• _Assignment_:
Within the data beneath, some lines may hold the word "marker". Give the number of those lines and nothing else.

Extracted material below:

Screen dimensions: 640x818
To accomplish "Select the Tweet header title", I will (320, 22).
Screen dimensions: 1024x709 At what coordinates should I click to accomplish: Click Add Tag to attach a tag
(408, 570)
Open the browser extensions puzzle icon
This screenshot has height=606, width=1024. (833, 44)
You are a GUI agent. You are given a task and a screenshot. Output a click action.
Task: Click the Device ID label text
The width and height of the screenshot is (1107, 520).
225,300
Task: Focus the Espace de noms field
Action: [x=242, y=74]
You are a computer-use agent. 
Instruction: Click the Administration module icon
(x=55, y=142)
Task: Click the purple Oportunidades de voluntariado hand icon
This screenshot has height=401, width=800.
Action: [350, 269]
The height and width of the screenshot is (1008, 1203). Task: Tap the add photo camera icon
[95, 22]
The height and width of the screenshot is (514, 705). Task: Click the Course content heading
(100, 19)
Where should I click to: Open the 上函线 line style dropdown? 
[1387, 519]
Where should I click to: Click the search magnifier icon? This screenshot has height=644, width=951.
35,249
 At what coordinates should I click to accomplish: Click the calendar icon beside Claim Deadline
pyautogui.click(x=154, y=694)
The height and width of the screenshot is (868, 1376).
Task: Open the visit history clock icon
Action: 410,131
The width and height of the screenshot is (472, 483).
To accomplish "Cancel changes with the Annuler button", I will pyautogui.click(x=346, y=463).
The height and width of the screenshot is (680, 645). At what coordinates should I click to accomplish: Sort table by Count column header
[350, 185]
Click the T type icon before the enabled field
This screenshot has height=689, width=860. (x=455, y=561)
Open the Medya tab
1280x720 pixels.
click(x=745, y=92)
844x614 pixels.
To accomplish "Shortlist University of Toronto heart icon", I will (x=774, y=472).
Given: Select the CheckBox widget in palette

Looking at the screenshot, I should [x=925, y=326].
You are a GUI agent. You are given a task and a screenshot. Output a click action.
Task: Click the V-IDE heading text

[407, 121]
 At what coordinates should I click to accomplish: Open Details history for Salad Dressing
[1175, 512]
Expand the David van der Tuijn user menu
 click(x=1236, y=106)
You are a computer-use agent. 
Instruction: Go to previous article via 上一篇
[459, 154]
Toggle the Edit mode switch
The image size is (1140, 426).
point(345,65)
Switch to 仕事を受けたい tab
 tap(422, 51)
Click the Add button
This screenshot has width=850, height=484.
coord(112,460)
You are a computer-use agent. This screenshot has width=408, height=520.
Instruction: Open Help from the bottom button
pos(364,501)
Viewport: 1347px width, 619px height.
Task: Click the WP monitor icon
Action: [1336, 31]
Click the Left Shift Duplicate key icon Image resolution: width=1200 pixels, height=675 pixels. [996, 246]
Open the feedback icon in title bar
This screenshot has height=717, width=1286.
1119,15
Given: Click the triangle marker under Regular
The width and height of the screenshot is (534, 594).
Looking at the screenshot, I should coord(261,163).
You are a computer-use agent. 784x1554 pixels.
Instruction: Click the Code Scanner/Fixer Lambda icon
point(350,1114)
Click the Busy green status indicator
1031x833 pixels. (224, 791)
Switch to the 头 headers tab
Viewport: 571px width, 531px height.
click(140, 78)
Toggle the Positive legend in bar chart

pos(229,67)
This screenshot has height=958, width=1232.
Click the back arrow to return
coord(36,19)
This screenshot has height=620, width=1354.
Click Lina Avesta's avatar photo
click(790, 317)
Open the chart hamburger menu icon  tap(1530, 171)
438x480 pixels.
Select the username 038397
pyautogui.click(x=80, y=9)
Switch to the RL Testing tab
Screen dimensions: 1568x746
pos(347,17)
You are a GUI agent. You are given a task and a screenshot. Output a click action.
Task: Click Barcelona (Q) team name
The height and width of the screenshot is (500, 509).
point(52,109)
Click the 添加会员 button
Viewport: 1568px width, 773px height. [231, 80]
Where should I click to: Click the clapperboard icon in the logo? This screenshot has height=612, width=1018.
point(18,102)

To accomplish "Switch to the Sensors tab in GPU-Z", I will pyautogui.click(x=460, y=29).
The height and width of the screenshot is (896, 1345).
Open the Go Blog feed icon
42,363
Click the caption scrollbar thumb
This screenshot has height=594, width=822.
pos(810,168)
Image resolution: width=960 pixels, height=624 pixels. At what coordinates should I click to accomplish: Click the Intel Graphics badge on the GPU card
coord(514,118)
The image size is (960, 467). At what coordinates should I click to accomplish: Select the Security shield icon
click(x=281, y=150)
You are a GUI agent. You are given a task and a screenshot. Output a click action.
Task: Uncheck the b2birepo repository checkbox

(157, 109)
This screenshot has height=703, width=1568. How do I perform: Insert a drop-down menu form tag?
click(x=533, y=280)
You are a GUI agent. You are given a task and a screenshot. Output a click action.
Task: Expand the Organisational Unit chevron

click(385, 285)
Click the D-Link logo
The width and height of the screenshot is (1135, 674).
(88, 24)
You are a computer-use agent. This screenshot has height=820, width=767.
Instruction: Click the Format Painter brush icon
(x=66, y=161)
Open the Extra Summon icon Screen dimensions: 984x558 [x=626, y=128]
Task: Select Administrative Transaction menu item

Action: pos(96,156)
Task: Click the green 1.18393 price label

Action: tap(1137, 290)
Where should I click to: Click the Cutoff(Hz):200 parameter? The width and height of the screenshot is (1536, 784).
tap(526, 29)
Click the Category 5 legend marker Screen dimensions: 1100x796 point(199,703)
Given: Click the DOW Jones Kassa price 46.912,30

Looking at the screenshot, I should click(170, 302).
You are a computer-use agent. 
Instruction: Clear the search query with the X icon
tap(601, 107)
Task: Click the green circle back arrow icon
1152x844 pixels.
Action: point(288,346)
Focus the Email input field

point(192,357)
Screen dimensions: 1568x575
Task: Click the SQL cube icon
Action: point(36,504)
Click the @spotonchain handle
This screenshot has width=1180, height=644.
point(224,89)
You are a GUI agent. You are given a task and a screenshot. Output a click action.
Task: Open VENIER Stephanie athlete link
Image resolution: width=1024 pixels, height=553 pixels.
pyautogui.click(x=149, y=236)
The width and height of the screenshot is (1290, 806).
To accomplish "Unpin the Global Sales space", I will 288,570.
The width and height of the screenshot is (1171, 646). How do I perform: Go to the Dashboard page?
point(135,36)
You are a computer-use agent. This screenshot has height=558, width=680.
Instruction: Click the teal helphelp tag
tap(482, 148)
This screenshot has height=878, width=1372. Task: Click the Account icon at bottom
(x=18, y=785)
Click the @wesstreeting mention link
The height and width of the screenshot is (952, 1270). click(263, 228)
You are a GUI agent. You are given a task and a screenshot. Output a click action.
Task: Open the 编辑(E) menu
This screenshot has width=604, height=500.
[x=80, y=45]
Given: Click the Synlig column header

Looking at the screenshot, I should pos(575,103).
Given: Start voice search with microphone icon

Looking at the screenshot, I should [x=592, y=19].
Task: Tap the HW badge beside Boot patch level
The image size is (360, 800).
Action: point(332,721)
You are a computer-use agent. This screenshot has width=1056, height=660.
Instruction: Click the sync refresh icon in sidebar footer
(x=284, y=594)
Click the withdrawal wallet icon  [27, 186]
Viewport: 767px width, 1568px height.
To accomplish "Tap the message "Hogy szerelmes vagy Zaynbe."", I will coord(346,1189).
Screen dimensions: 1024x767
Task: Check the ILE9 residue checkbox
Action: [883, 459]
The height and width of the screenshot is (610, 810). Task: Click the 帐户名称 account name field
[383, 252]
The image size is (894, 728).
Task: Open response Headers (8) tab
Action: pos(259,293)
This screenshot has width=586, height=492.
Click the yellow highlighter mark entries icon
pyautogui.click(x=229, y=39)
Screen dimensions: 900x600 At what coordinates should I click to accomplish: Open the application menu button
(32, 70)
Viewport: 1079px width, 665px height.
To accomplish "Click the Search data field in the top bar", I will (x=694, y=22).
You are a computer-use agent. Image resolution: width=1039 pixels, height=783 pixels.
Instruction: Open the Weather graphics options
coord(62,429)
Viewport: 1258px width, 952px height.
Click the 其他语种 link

End of Extracted material.

• _Exercise solution_:
2